Der bislang leer ausgegangene belgische Online-Händler Pie Optiek rügte vor allem, dass der "Strohmann" Bureau Gevers durch die Lizenzvereinbarung mit den Amerikanern nicht die nötige Eigenschaft des Lizenznehmers früherer Rechte verliehen bekommen hat. Somit sei auch Walsh Optical nicht berechtigter Inhaber der strittigen Domain geworden.
Das Gericht musste also zunächst den Begriff des Lizenznehmers laut der entsprechenden EU-Verordnung gemeinschaftskonform auslegen und hat entschieden:

"Nach alledem ist auf die erste Frage zu antworten, dass Art. 12 Abs. 2 Unterabs. 3 der Verordnung Nr. 874/2004 dahin auszulegen ist, dass in einem Fall, in dem das betroffene frühere Recht ein Markenrecht ist, der Begriff "Lizenznehmer früherer Rechte" keine Person erfasst, der vom Inhaber der betreffenden Marke nur erlaubt worden ist, im eigenen Namen, aber für Rechnung dieses Inhabers einen Domänennamen zu registrieren, der mit der genannten Marke identisch oder ihr ähnlich ist, ohne dass dieser Person erlaubt worden wäre, die Marke kommerziell gemäß ihren Funktionen zu benutzen."

Der EuGH hat damit abschließend festgestellt, dass von Unternehmen aus Drittländern vorgeschickte Dienstleister im Gewandt eines Lizenznehmers nicht zu dem Kreis der Antragsberechtigten für eine ".eu"-Domain gehören. Zudem betonte es wiederholt das Ziel der hauseigenen Domain-Endung:

"Hierzu ergibt sich aus dem sechsten Erwägungsgrund der Verordnung Nr. 733/2002, dass die Domäne oberster Stufe". eu" geschaffen wurde, um den Binnenmarkt im virtuellen Markt des Internets besser sichtbar zu machen, indem eine deutlich erkennbare Verbindung mit der Union, ihrem rechtlichen Rahmen und dem europäischen Markt geschaffen und so den Unternehmen, Organisationen und natürlichen Personen innerhalb der Union eine Eintragung in eine spezielle Domäne ermöglicht wurde, die diese Verbindung offensichtlich macht. "

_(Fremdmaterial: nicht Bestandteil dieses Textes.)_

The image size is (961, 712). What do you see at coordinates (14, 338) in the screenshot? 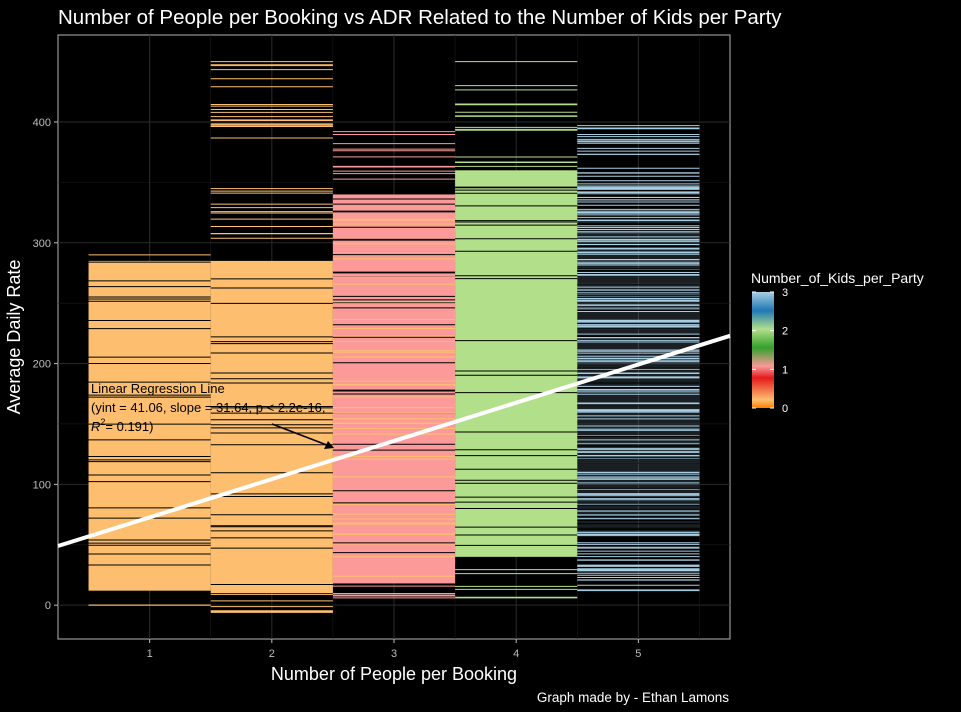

Das heißt: nur Unternehmen und Privatpersonen mit (Wohn-)Sitz in der EU sollen eine ".eu"-Domain für sich beanspruchen können. Damit soll der interne Zusammenhalt gestärkt und die Zusammengehörigkeit zu einem gemeinsamen Binnenmarkt gezeigt werden.

Fazit:

Die Entscheidung des EuGH stellt klar, dass die Registrierung durch einen "falschen" Lizenzvertrag das Erfordernis der Lizenznehmers früheren Rechts nicht erfüllt. Damit gibt der Gerichtshof Unternehmen und Privatpersonen der EU eine zweite Chance, doch noch an ihre Wunschdomain zu kommen. Ob diese tatsächlich wieder frei geworden sind durch das nunmehr rechtswidrige Vorgehen von Händlern aus Nicht-EU-Staaten lässt sich folgendermaßen feststellen:

1.) Zunächst ist zu prüfen, ob die besetzte Domain von einem Unternehmen aus der USA oder anderen Drittländern verwendet wird.

Dies ist meist aus dem Impressum der entsprechenden Internetseite ersichtlich.

2.) Dann sollte herausgefunden werden, welches Unternehmen die Registrierung tatsächlich vorgenommen hat.

Hierfür ist eine Abfrage auf www.whois.eu möglich. Wenn keine nähere Verbindung zwischen dem die Domain verwendenden Unternehmen und dem Registrierenden zu erkennen ist, stehen die Chancen für die Wunschdomain äußerst gut.